#### DOCUMENT
To deal with this scene analysis problem, the first thing the brain does is to analyze the incoming array of sound into a large number of frequency components. But this does not solve the problem; it only changes it. Now the problem is this: how much energy from each of the frequency components, present at a given moment, has arisen from a particular source of sound, such as the voice of a particular person continuing over time? Only by solving this problem can the identity of the signals be recognized.

For example, particular talkers can be recognized, in part, by the frequency composition of their voices. However, there are many more frequencies arriving at the ear than just the ones coming from a single voice. Unless the spectrum of the voice can be isolated from the rest of the spectrum, the voice cannot be recognized. Furthermore, the recognition of what it is saying - its linguistic message - depends on the sequence of sounds coming from that voice over time. But when two people are talking in the same room, a large set of acoustic components will be generated. These have to be stitched together in the right way. Otherwise illusory syllables could be perceived by grouping components derived from both voices into a single stream of sound.

The name given to the set of methods employed by the auditory system to solve this problem is "auditory scene analysis", abbreviated ASA. This name emphasizes the analogy with "scene analysis", a term used by researchers in machine vision to refer to the computational process that decides which regions of a picture to treat as parts of the same object. It has been argued by Bregman (1990) that there exists a body of methods for accomplishing auditory scene analysis that are not specific to particular domains of sound such as speech, music, machinery, traffic, animal sounds, and so on, but cut across all domains.

These methods take advantage of certain regularities that are likely to be present in the total spectrum whenever it has been created by multiple events. The regularities include such things as harmonicity, the tendency of many important types of acoustic event to generate a set of frequency components that are all multiples of the same fundamental frequency. Here is an example of how the auditory system uses this environmental regularity: If it detects two different sets of harmonics (related to different fundamentals) it will decide that each set represents a different sound. There are many other kinds of regularities in the world that the brain can exploit as it tries to undo the mixture of sounds and decide which frequency components to fit together. They include the fact that all the acoustic components from any single sonic event (such as a voice saying a word) tend to rise and fall together in frequency and in amplitude, to come from the same spatial location, and that the spectrum of the particular event does not change in its frequency profile (spectrum) too rapidly.

Illustrations of some of these regularities and how they affect grouping are given by the demonstrations on this disk. They are meant to illustrate the principles of perceptual organization described in the book, Auditory Scene Analysis: The Perceptual Organization of Sound (Bregman, 1990), published by the MIT Press. This book will be mentioned fairly often; so its title will be abbreviated as "ASA-90". The phenomenon of auditory scene analysis, itself, will be abbreviated simply as "ASA".

#### RECORDS PROVIDED
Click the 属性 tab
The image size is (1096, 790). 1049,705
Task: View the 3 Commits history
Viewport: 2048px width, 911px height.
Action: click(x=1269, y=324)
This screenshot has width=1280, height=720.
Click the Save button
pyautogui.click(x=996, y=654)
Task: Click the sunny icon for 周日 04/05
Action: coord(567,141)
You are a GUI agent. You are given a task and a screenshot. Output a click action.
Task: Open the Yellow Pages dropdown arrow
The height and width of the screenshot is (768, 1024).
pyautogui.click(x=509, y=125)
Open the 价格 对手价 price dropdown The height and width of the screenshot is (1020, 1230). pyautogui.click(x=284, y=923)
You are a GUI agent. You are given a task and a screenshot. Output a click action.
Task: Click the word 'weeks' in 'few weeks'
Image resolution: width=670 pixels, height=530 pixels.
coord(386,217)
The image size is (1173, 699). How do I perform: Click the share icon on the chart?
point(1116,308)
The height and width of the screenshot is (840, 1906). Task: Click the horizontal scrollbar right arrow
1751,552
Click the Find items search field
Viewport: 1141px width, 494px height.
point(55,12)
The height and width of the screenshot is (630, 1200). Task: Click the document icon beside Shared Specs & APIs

#### WORK TO DO
1 > Copy out the entries verbatim, starting with the line that contains "This screenshot has width=1280, height=720." and going on through the line that contains "coord(386,217)", both included.
2 > Carry on the text on auditory scene analysis from its last sentence.

#### RESPONSES
1 >
This screenshot has width=1280, height=720.
Click the Save button
pyautogui.click(x=996, y=654)
Task: Click the sunny icon for 周日 04/05
Action: coord(567,141)
You are a GUI agent. You are given a task and a screenshot. Output a click action.
Task: Open the Yellow Pages dropdown arrow
The height and width of the screenshot is (768, 1024).
pyautogui.click(x=509, y=125)
Open the 价格 对手价 price dropdown The height and width of the screenshot is (1020, 1230). pyautogui.click(x=284, y=923)
You are a GUI agent. You are given a task and a screenshot. Output a click action.
Task: Click the word 'weeks' in 'few weeks'
Image resolution: width=670 pixels, height=530 pixels.
coord(386,217)

2 >
ASA-90 attempts to integrate the phenomena of the perceptual organization of sound by interpreting them as parts of ASA. It also applies the same framework to the study of music and speech, and connects the problem of auditory grouping to the "scene analysis" problem encountered in machine vision.

The research described in "ASA-90" has shown that the well-known Gestalt principles of grouping, conceived in the early part of this century to describe the perceptual organization of visual stimuli, can also be found, in a modified form, in auditory perception, where they facilitate the grouping together of the auditory components that have been created by the same sound source. While the Gestalt principles have been shown to be useful, it is the contention of "ASA-90" that they are merely a subset of a larger set of scene analysis principles, some of which are unique to particular sense modalities.

Choice of demonstrations.

For the present disk, we tried to choose demonstrations that a listener should be able to hear without special training or conditions of reproduction. For this reason, they do not always correspond directly to the stimulus patterns used in the research discussed in "ASA-90", many of which require training of the listener, presentation against a quiet background, and statistical evaluation before regularities can be seen. However, the present examples illustrate the same principles.


In each description in the booklet, there is section entitled "Reading". This pertains to chapters and page numbers in the "ASA-90" book, and to other publications. The articles cited in the description of each demonstration are collected at the end of the booklet. Many of these are discussed in "ASA-90".

The use of cycles as stimuli.

Many of the demonstrations use a repeating cycle of sounds to illustrate principles of perceptual organization. While not typical of our acoustic environment, cycles have a number of advantages. One is that a short sequence of sounds can be repeated to make sequences of any desired length. Although they vary in length, they are still subject to simple descriptions, and can be generated simply. When we explain the demonstrations, we use the ellipsis symbol, (...) to mean "repeated over and over", as in "ABAB...".

A second reason for using cycles is that segregation increases over time. Cyclic presentation allows us to drive, to unnaturally high levels, the segregative effects of the stimulus properties that we are examining. Furthermore, the use of cycles allows the listener to have repeated chances to observe the ensuing perceptual effects, allowing stable judgments to be made. By using sequences composed of a large number of repetitions, we can also minimize the special effects that occur at the beginning and ends of sequences (e.g., echoic memory) so that purer effects can be observed.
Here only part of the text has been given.